- **Exercise objective**
Only the lines from the start of the data to the line containing "The height and width of the screenshot is (1299, 2372).", both included, should be output, exactly and without pictures.

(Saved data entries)
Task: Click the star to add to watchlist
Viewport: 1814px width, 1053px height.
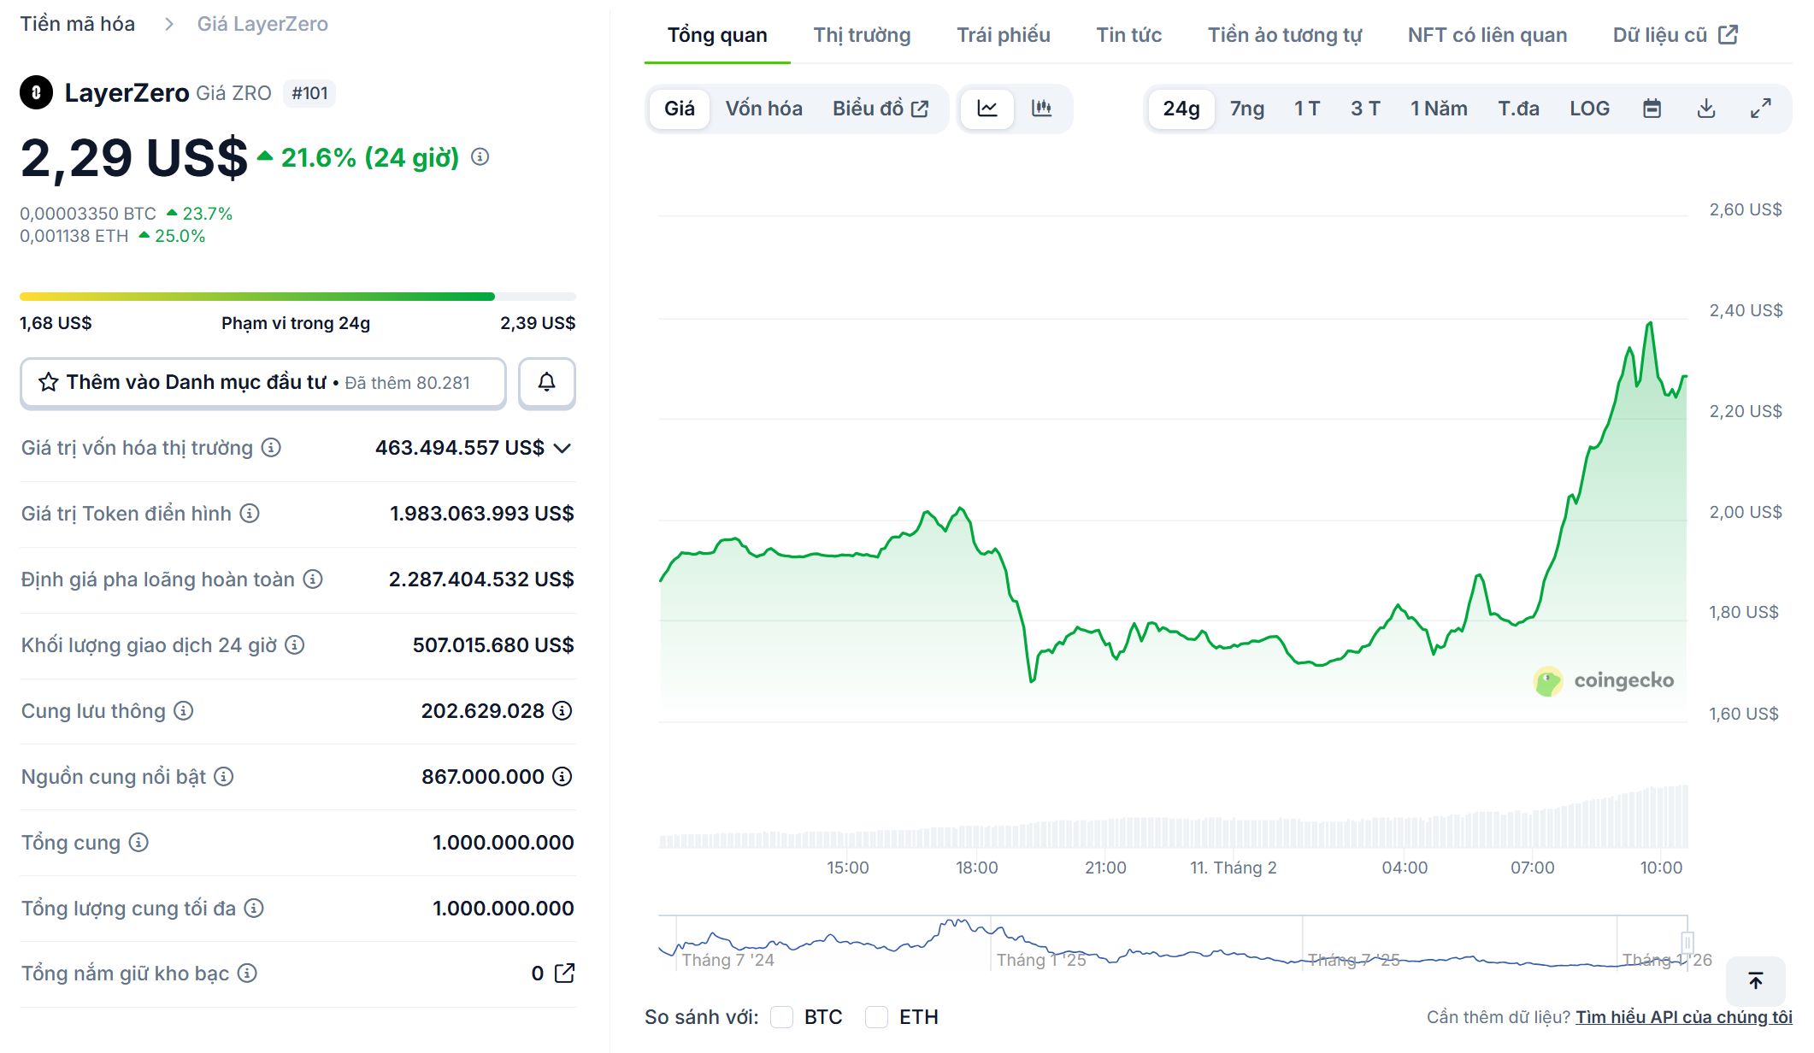Action: pos(48,382)
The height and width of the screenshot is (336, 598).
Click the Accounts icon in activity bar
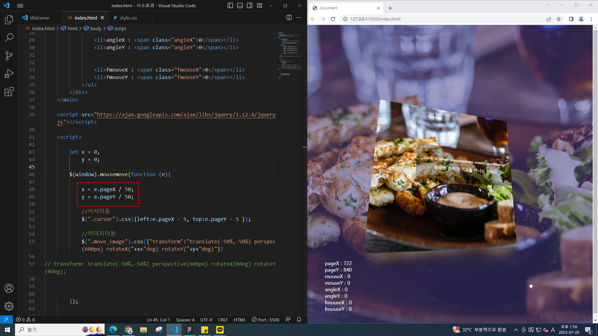click(x=9, y=288)
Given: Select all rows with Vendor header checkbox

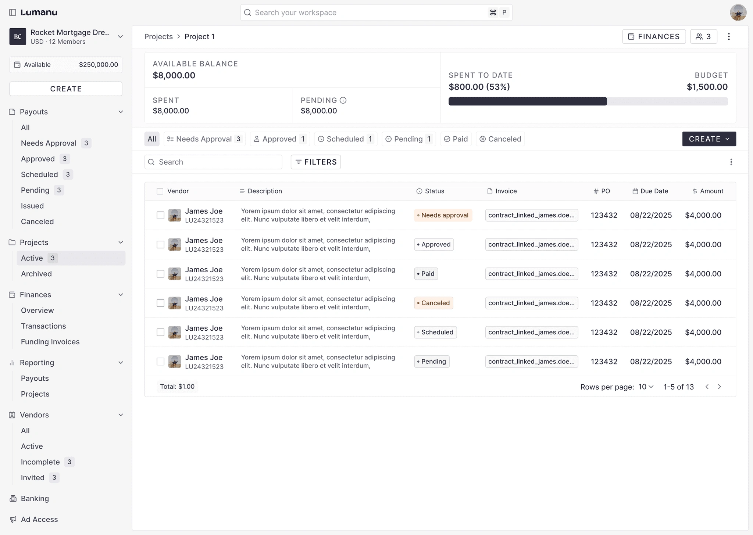Looking at the screenshot, I should point(160,191).

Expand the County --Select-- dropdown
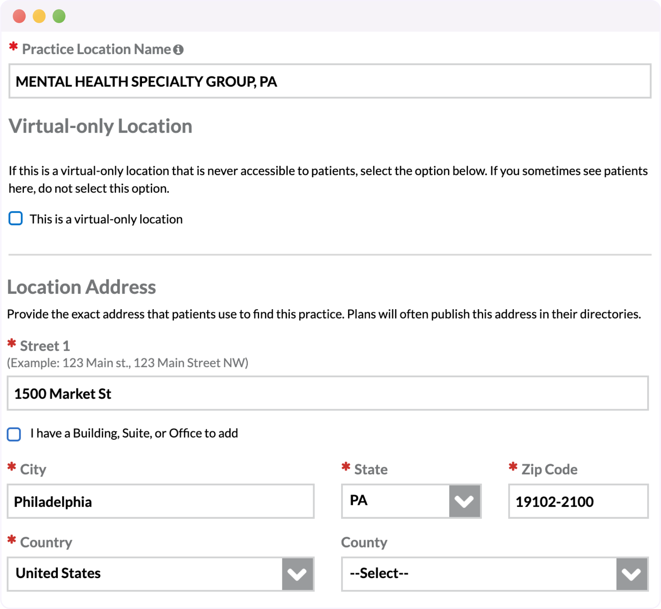(478, 574)
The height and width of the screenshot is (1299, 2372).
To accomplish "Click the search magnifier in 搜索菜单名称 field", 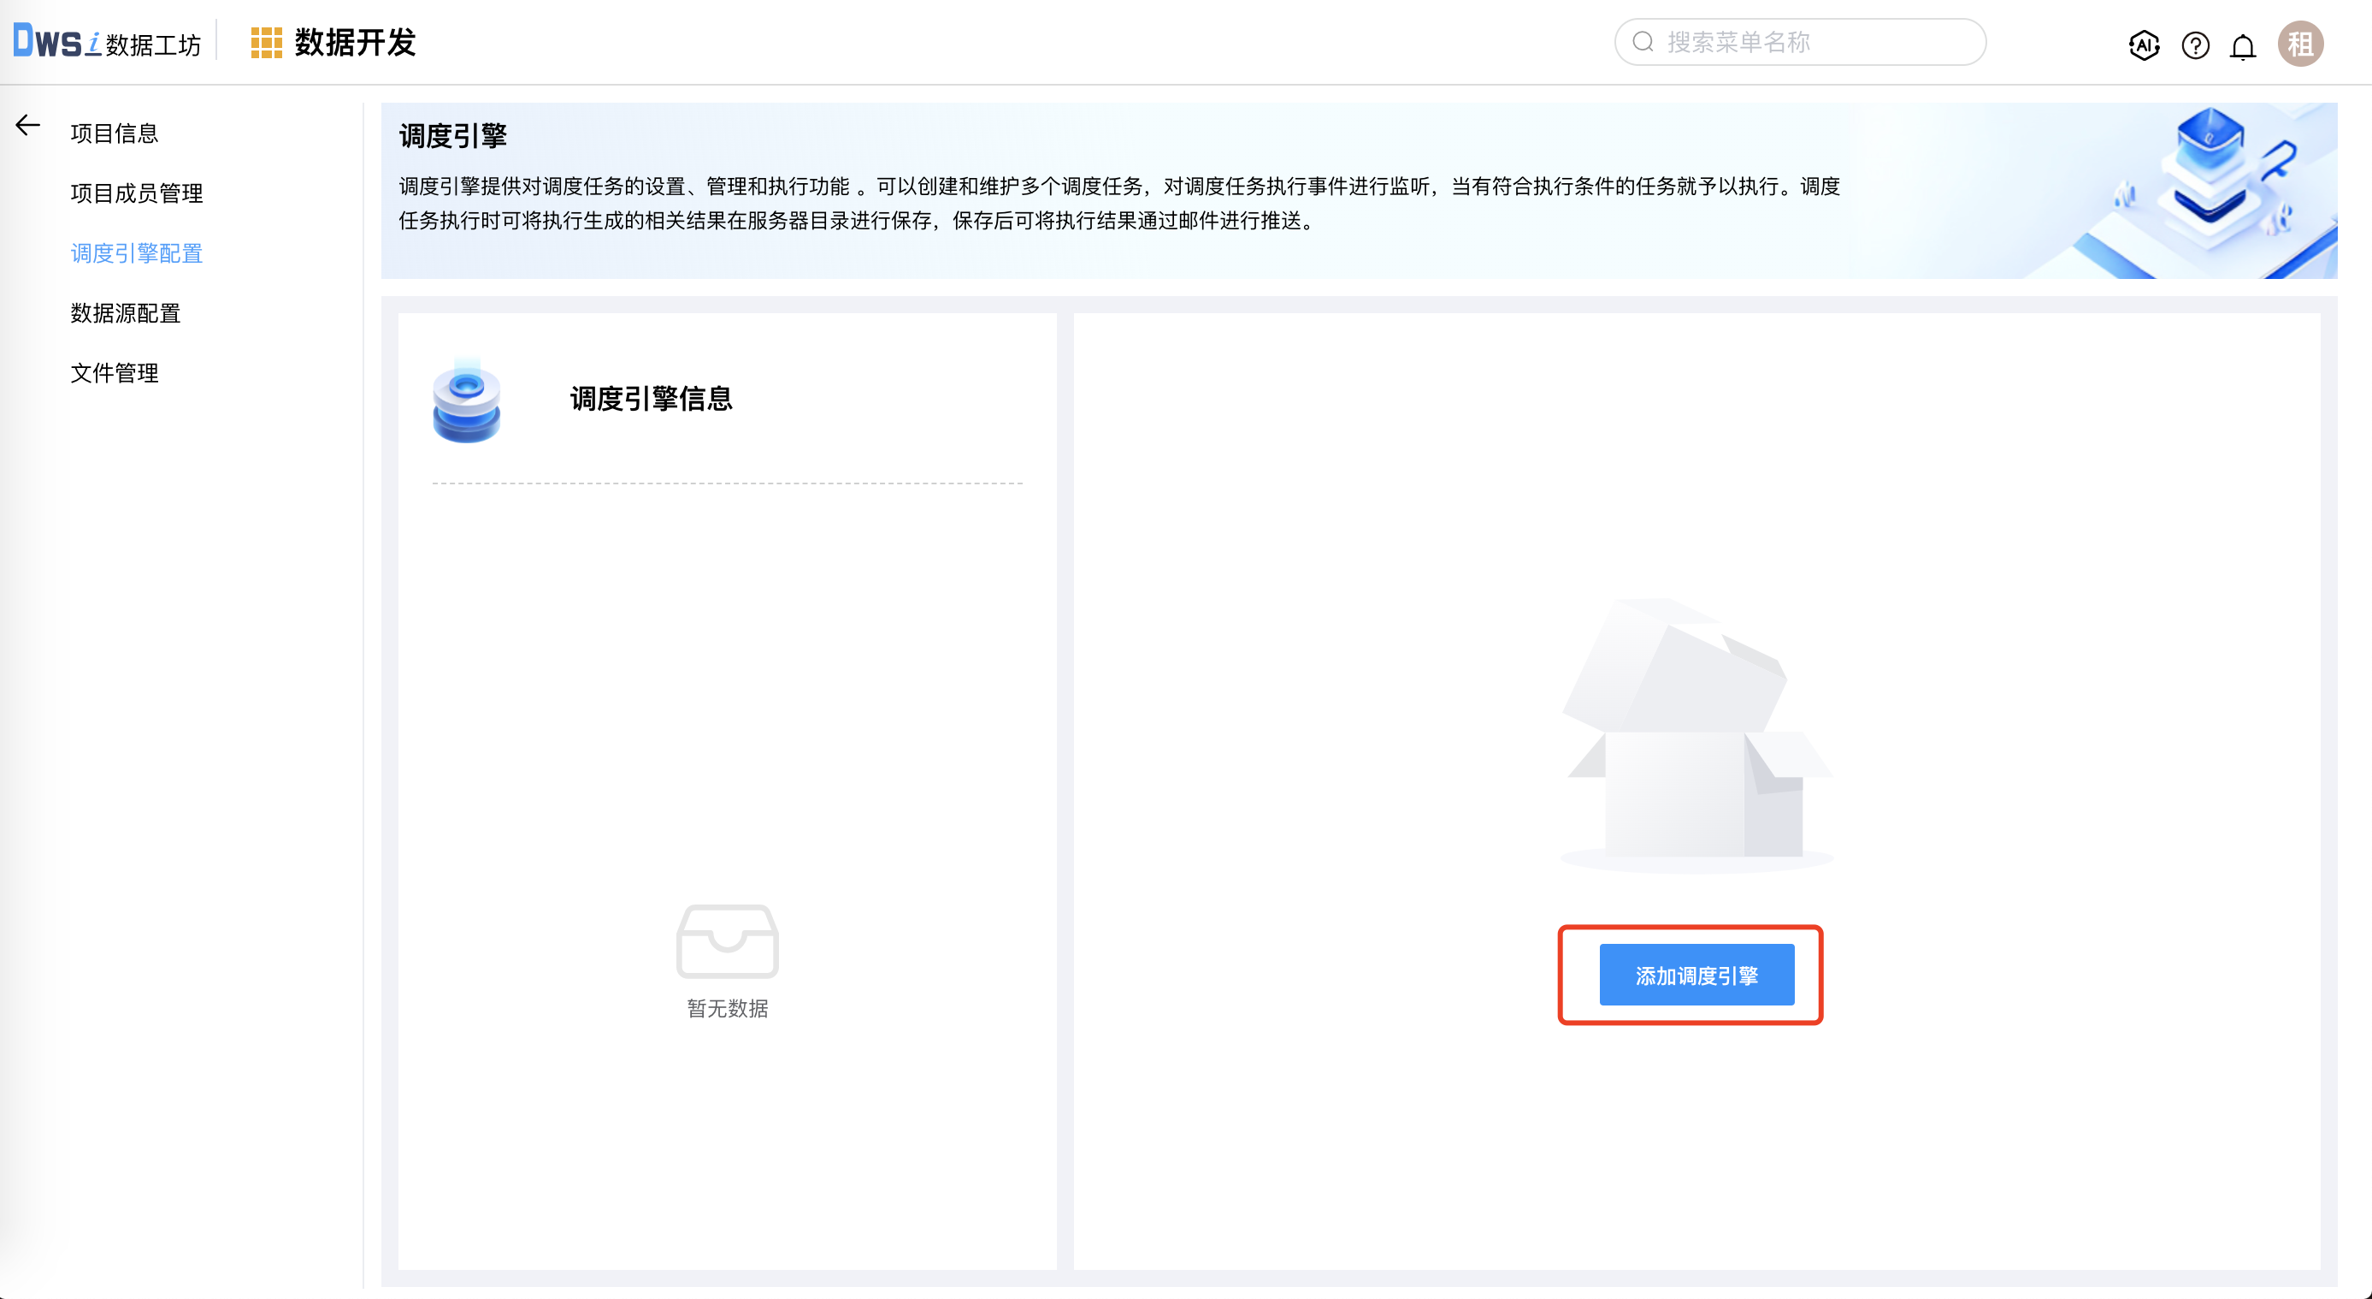I will pos(1643,41).
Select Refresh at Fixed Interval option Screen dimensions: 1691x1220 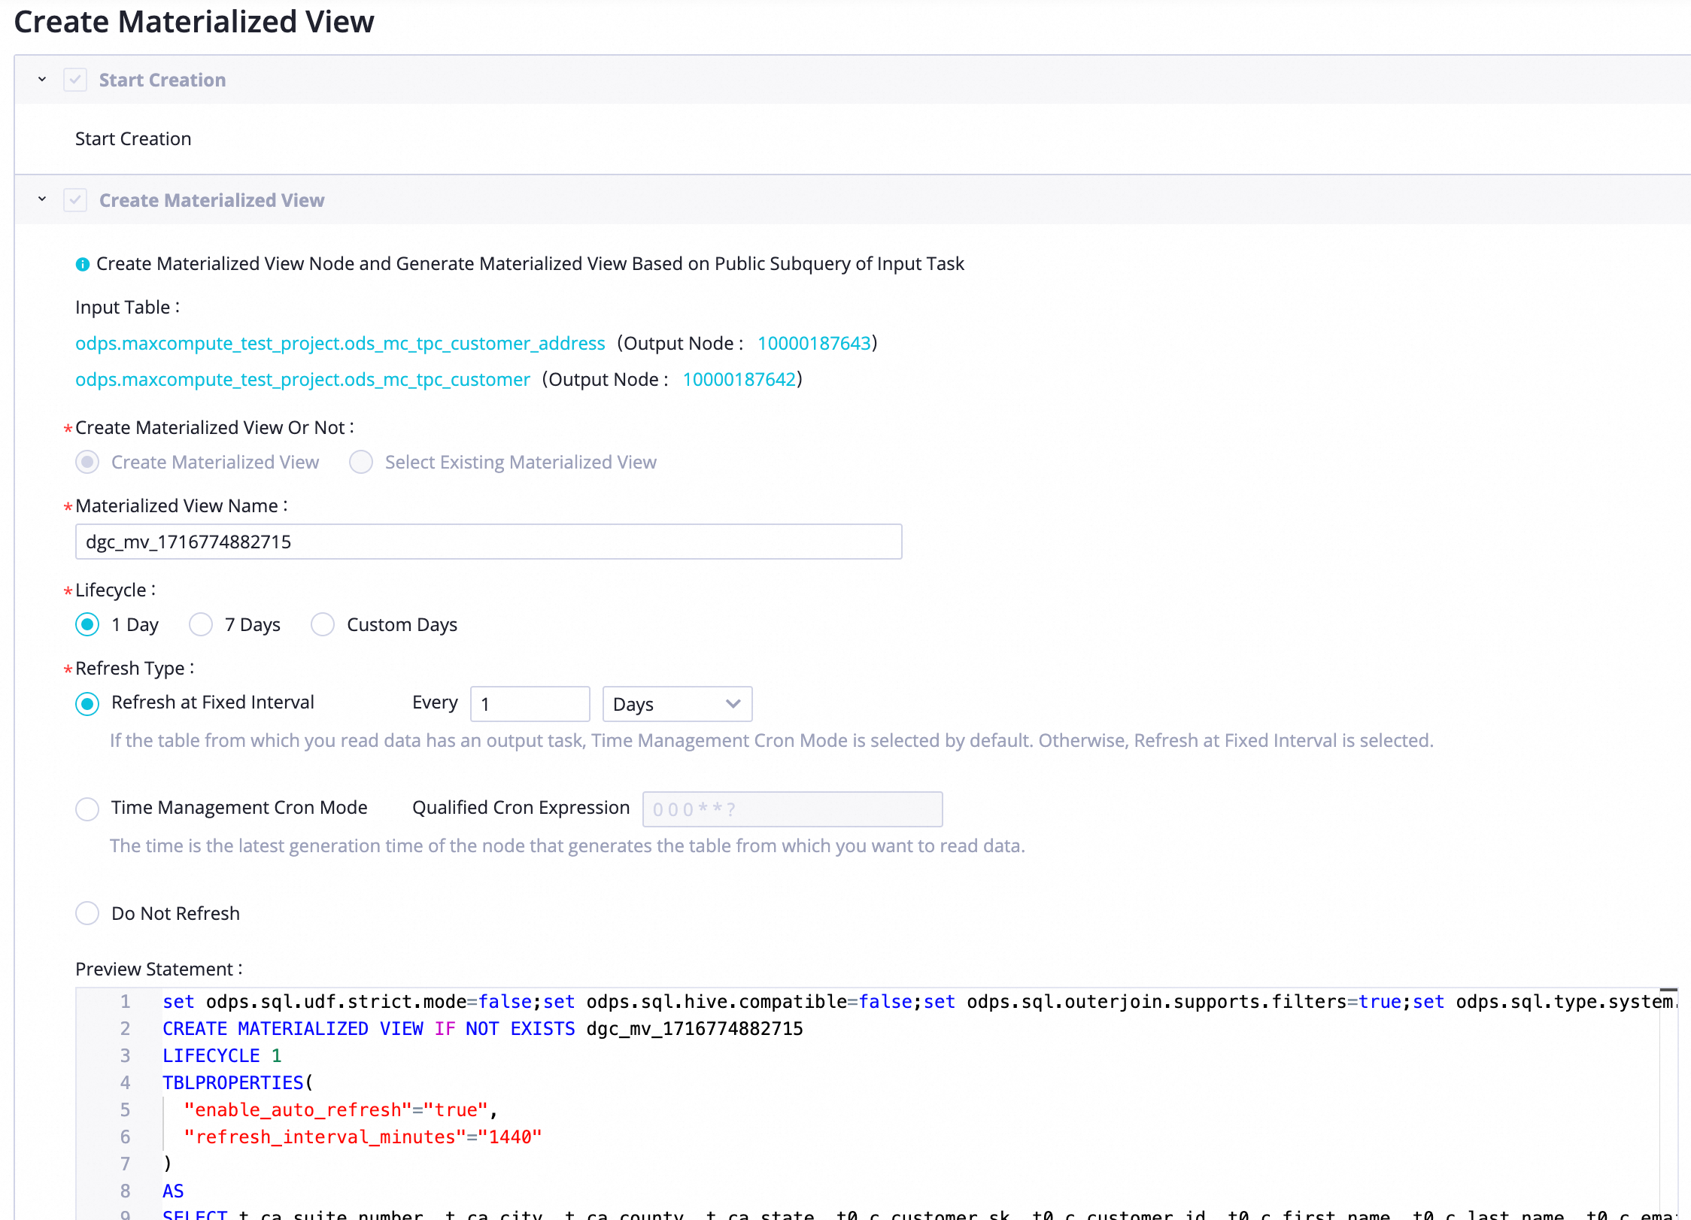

- **Solution for this exercise**
Task: Click the star to add to watchlist
Viewport: 1814px width, 1053px height.
Action: pos(48,382)
The height and width of the screenshot is (336, 598).
Click the Accounts icon in activity bar
click(x=9, y=288)
Given: Select all rows with Vendor header checkbox

Looking at the screenshot, I should point(160,191).

Expand the County --Select-- dropdown
(478, 574)
The height and width of the screenshot is (1299, 2372).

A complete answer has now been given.